Dixons Carphone has admitted a huge data breach involving 5.9 million payment cards and 1.2 million personal data records.
It is investigating the hacking attempt, which began in July last year. Dixons Carphone said it had no evidence that any of the cards had been used fraudulently following the breach. There was "an attempt to compromise" 5.9 million credit and debit cards but only 105,000 cards without chip-and-pin protection had been leaked, it said. The hackers had tried to gain access to one of the processing systems of Currys PC World and Dixons Travel stores, the firm said.
Dixons Carphone shares fell more than 3% in early trading.
Analysis by BBC technology correspondent Rory Cellan-Jones on the face of it, this is a very serious incident.
Usually, when companies report a data breach they are very quick to reassure us that while names, email addresses and login may have been accessed, no payment information has been released.
This is not the case here with Dixons admitting that hackers got access to records of nearly six million payment cards.
The good news is that nearly all of them were protected by good old chip and pin - and there is no evidence of any fraud relating to the 100,000 non-European cards which didn't have that protection.
But there are still questions for Dixons Carphone to answer.
Dixons insists that it only discovered this latest hack a week ago and it has no connection with any previous incident.
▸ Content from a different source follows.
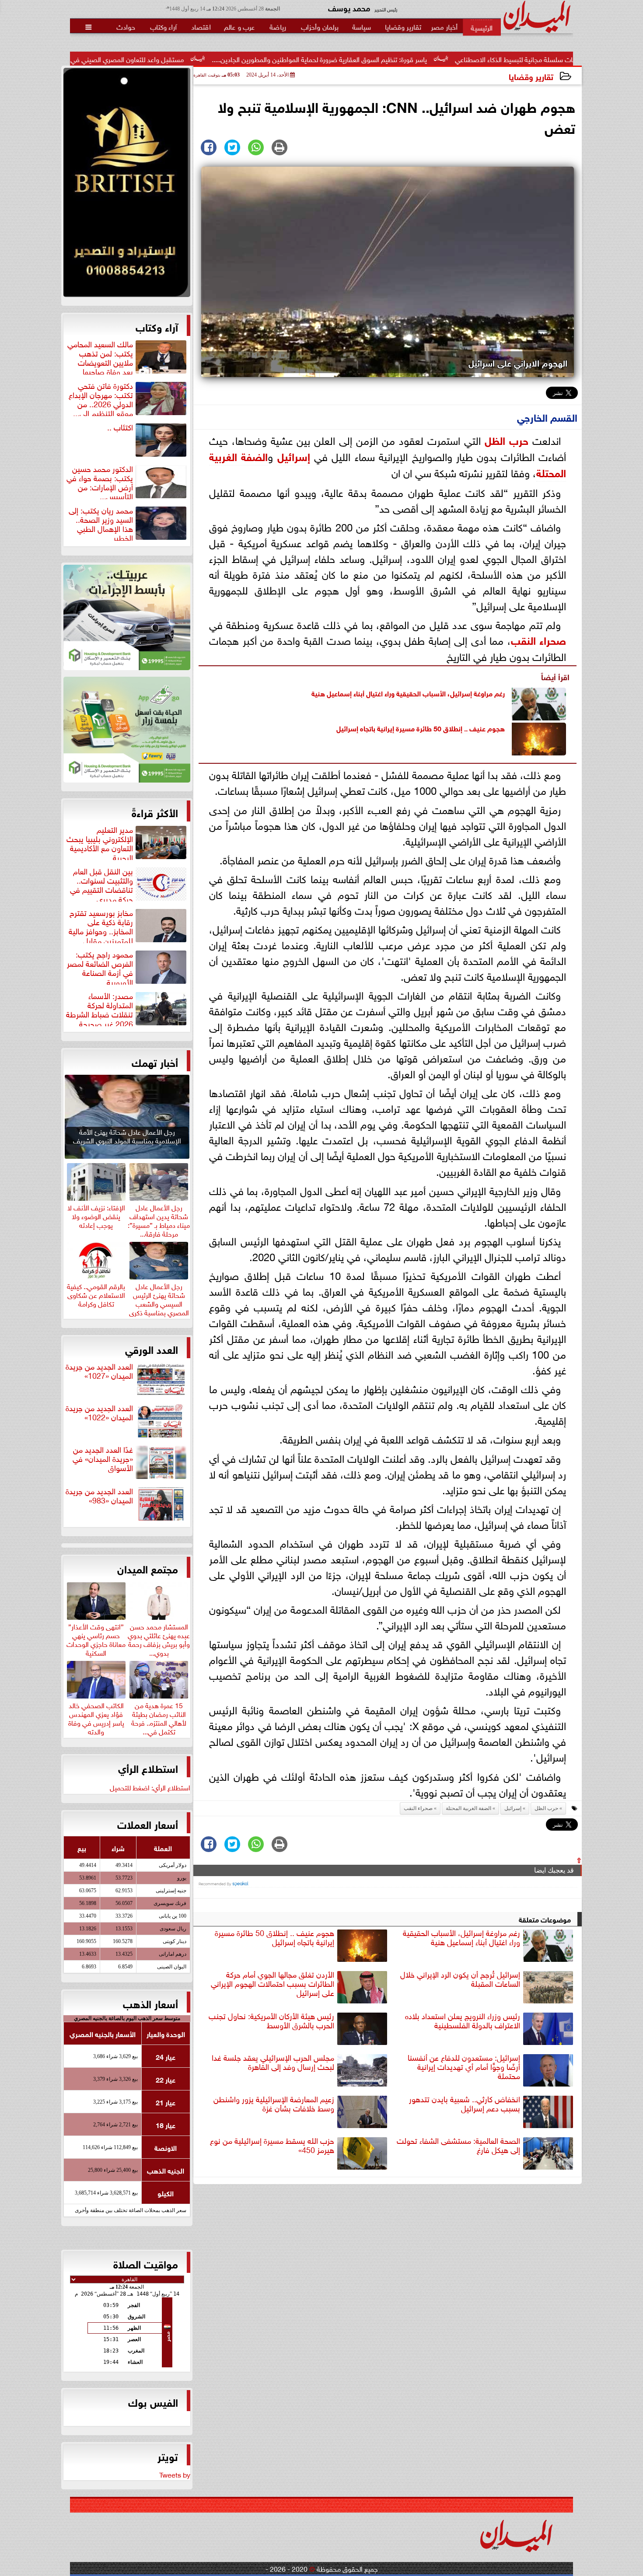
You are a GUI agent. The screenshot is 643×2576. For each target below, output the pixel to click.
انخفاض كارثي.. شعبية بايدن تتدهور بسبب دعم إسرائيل (464, 2104)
But the UK Information Commissioner's Office (ICO) which fined Carphone Warehouse £500,000 for the 2015 breach will now be looking very closely at this latest failing of the merged companies.
Luckily for Dixons, the incident happened before the new GDPR rules, which promise much bigger fines, came into force.
The 1.2 million personal data records accessed by the hackers consisted of non-financial information such as names, addresses and email addresses. The spokesman also stated that "Anyone concerned about lost data and how it may be used should follow the advice of Action Fraud."
Carphone Warehouse said it had no evidence that the information had left its systems or resulted in any fraud, but it was contacting those affected to advise them. It added that it had brought in leading cyber-experts and added extra security measures to its systems. Dixons Carphone chief executive Alex Baldock said he was "extremely disappointed" by the data breach and "sorry for any upset".